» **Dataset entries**
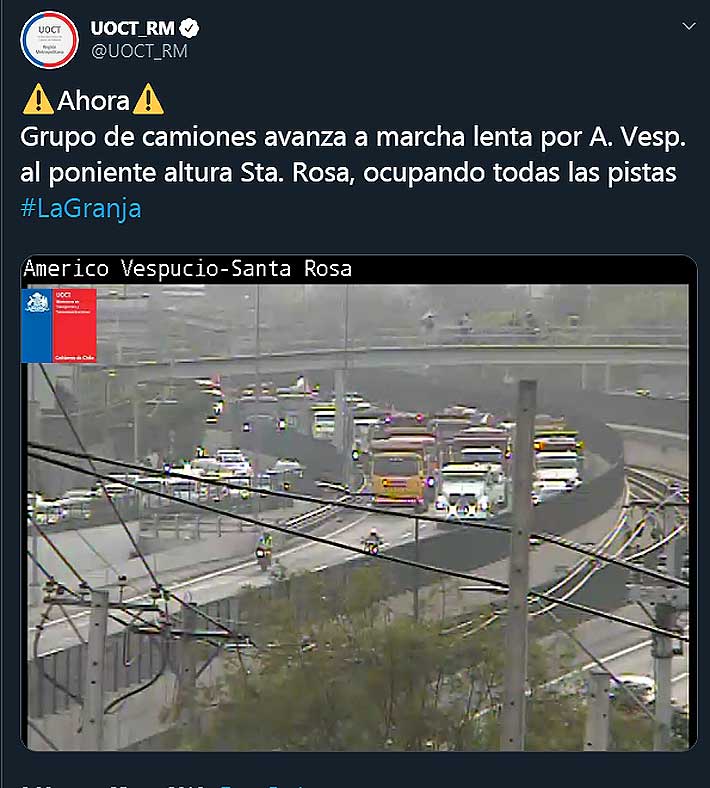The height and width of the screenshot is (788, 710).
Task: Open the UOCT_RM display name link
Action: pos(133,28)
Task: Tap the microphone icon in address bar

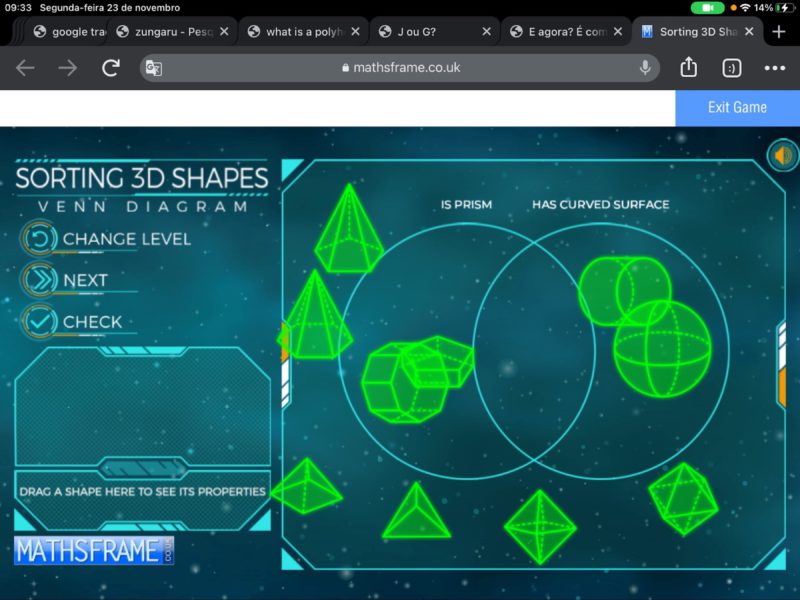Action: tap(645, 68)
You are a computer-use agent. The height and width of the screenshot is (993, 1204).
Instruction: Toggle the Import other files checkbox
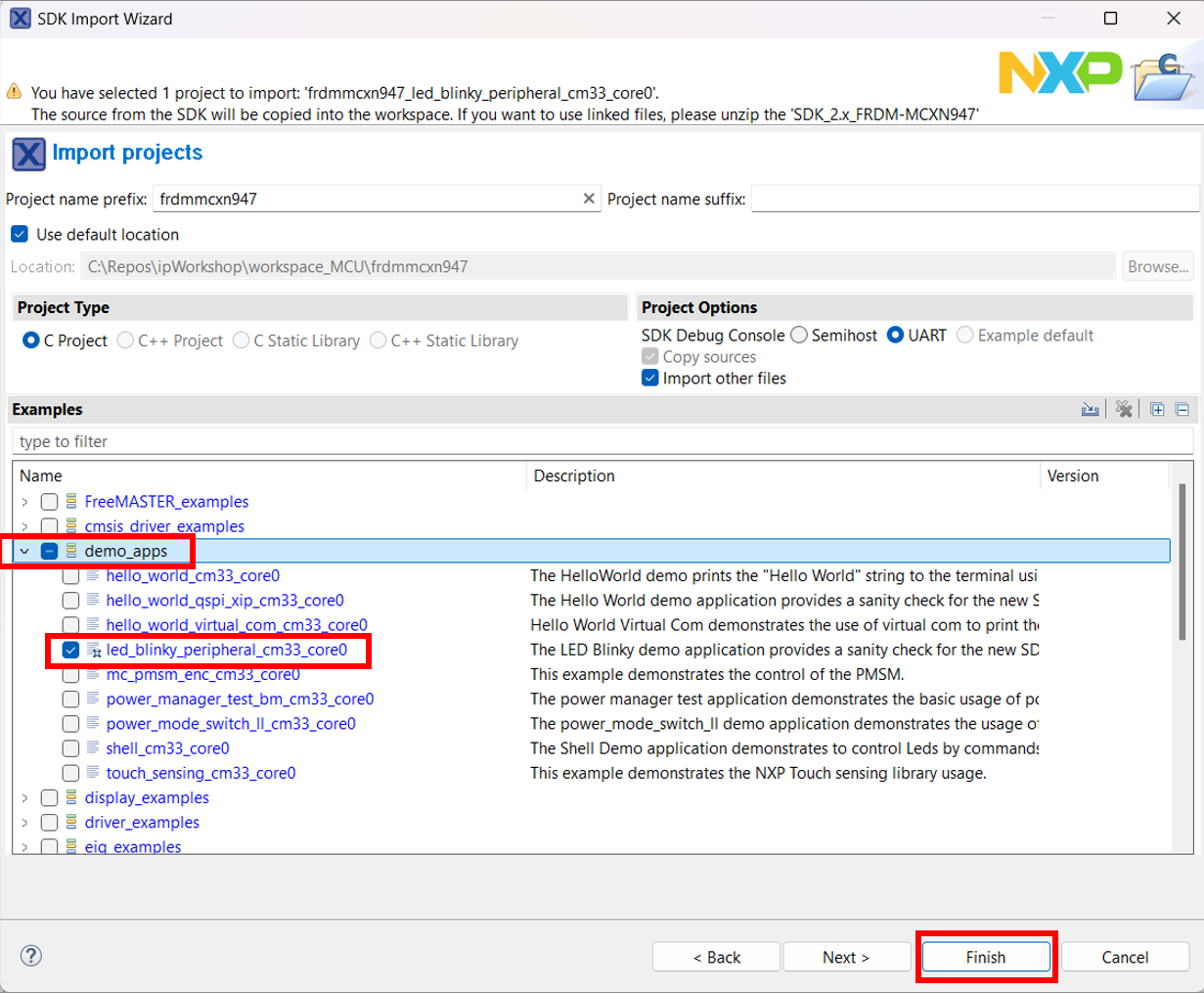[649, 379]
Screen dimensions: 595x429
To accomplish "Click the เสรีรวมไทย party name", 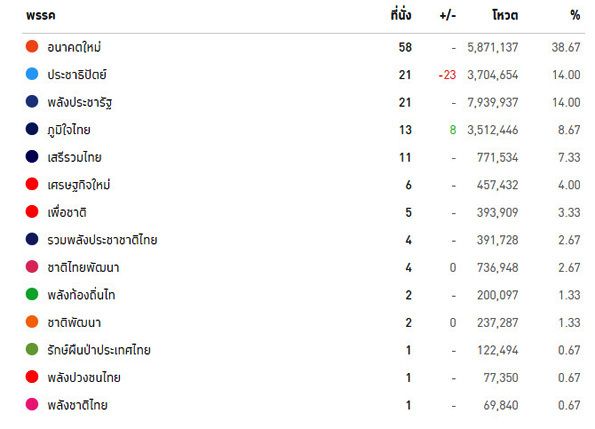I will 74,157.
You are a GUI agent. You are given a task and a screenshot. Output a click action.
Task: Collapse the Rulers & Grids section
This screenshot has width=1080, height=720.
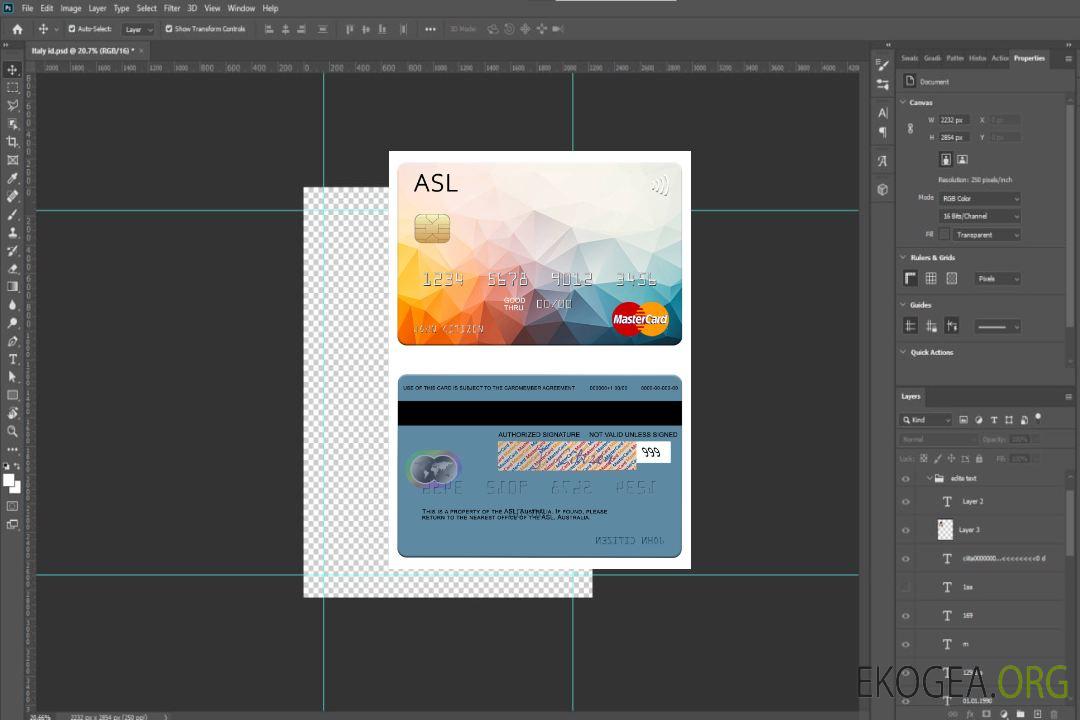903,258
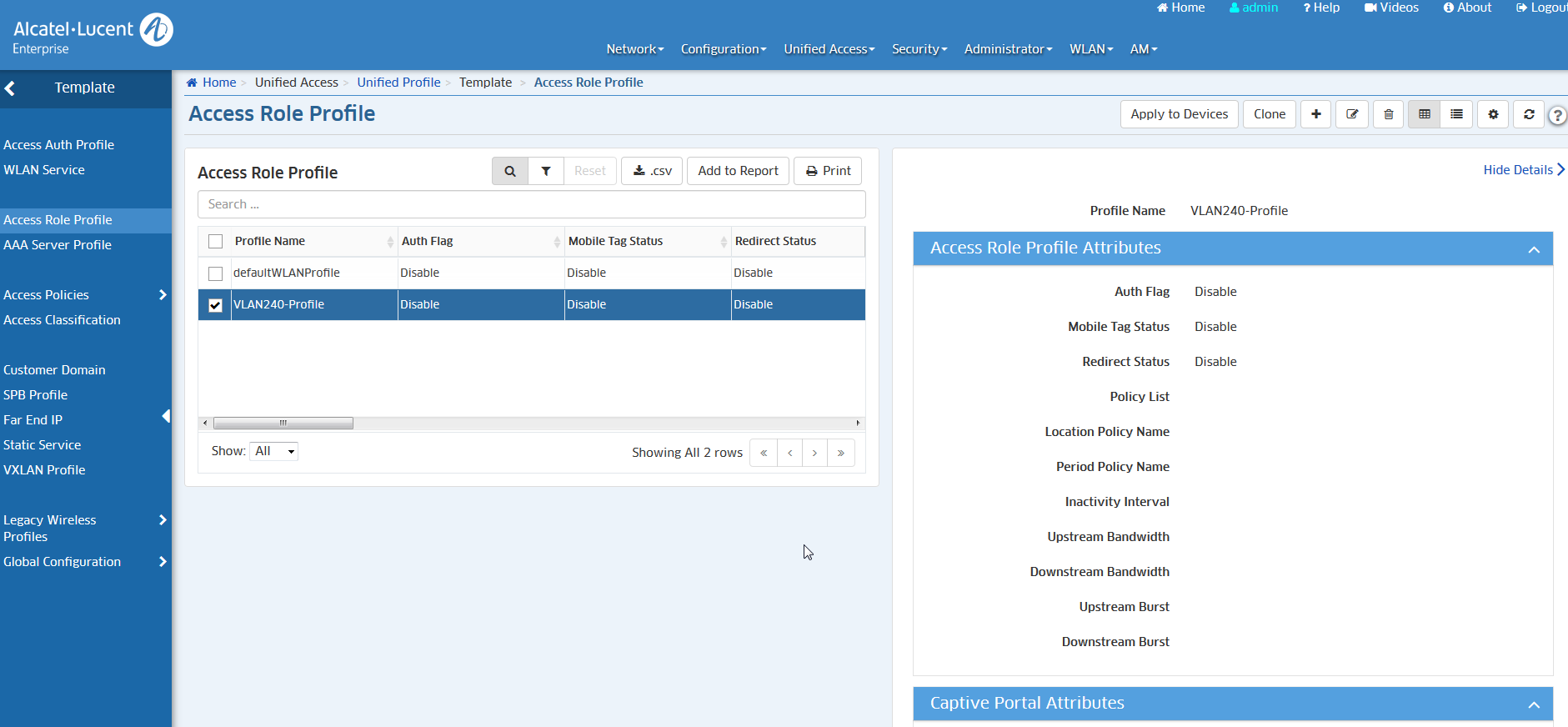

» **ASSIGNMENT**
Using the records above, select and copy every line that has the word "agent".

» **RESULT FOR THIS EXERCISE**
You are a computer-use agent. The height and width of the screenshot is (993, 1204).
You are a GUI agent. You are given a task and a screenshot. Output a click action.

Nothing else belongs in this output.